> Texto:

<<<<

Nuestras oraciones deben estar llenas de valor y confianza. Hay cierto tipo de familiaridad en las oraciones de algunas personas, que no puedo aprobar. Sin embargo, existe lo que llamamos valor en la oración, y que es una virtud muy deseable. Ejemplo de esto es el valor mostrado por Moisés en sus súplicas a Dios para que Israel no fuera destruido: «¿Por qué han de hablar los egipcios, diciendo: ¿para mal los sacó, para matarlos en los montes, y para raerlos de sobre la faz de la tierra? Vuélvete del furor de tu ira.” (Éxodo 32:12). También en Josué hay ejemplo de este valor cuando al ser los hijos de Israel derrotados ante las puertas de Hai, dijo: Porque los cananeos y todos los moradores de la tierra oirán, y nos cercarán, y raerán nuestro nombre de sobre la tierra: entonces, «¿qué harás tú a tu grande nombre?» (Josué 7:9.)

>>>>

> Enunciado a:
Responde estas preguntas sobre el texto acerca de la oración:
(i) ¿Quién suplicó a Dios que Israel no fuera destruido?
(ii) ¿Ante las puertas de qué lugar fueron derrotados los hijos de Israel?
(iii) ¿Qué cita bíblica se indica para las palabras de Josué?
El listado no guarda ninguna relación con el texto.

> Listado proporcionado:
<<<<

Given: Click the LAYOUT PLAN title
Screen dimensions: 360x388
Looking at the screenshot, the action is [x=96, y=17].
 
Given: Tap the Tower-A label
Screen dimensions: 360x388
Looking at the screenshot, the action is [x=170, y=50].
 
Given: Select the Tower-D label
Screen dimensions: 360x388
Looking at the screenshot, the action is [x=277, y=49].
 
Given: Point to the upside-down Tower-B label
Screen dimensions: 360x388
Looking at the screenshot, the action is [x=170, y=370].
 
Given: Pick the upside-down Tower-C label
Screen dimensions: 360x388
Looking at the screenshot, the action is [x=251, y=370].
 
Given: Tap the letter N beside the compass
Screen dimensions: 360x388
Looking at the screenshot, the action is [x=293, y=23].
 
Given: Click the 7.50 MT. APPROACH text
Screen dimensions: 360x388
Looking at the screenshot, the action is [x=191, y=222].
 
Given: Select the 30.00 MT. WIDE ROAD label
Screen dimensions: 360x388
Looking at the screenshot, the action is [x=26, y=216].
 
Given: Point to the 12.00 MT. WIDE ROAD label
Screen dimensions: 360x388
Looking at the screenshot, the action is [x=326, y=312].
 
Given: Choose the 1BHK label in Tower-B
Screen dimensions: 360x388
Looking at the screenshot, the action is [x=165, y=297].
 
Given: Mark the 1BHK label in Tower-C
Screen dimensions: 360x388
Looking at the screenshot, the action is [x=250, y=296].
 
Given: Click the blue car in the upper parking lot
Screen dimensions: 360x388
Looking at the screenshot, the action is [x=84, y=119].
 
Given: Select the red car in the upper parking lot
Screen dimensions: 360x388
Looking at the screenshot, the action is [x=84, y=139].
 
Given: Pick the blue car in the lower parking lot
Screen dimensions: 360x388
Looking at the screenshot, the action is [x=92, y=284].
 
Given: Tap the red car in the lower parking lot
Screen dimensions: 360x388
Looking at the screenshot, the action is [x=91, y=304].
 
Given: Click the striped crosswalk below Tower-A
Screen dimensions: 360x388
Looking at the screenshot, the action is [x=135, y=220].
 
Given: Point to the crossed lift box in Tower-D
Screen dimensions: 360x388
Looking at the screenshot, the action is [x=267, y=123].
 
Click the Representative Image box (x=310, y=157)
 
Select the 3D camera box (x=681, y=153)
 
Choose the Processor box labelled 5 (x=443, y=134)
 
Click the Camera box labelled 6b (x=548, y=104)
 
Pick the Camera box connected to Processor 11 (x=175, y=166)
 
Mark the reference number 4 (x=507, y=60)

>>>>

> Enunciado b:
Transcribe sin cambios las líneas del listado desde la primera hasta la que contiene "Looking at the screenshot, the action is [x=277, y=49].", ambas incluidas.

> Respuesta a:
(i) Moisés.
(ii) Hai.
(iii) Josué 7:9.

> Respuesta b:
Given: Click the LAYOUT PLAN title
Screen dimensions: 360x388
Looking at the screenshot, the action is [x=96, y=17].
 
Given: Tap the Tower-A label
Screen dimensions: 360x388
Looking at the screenshot, the action is [x=170, y=50].
 
Given: Select the Tower-D label
Screen dimensions: 360x388
Looking at the screenshot, the action is [x=277, y=49].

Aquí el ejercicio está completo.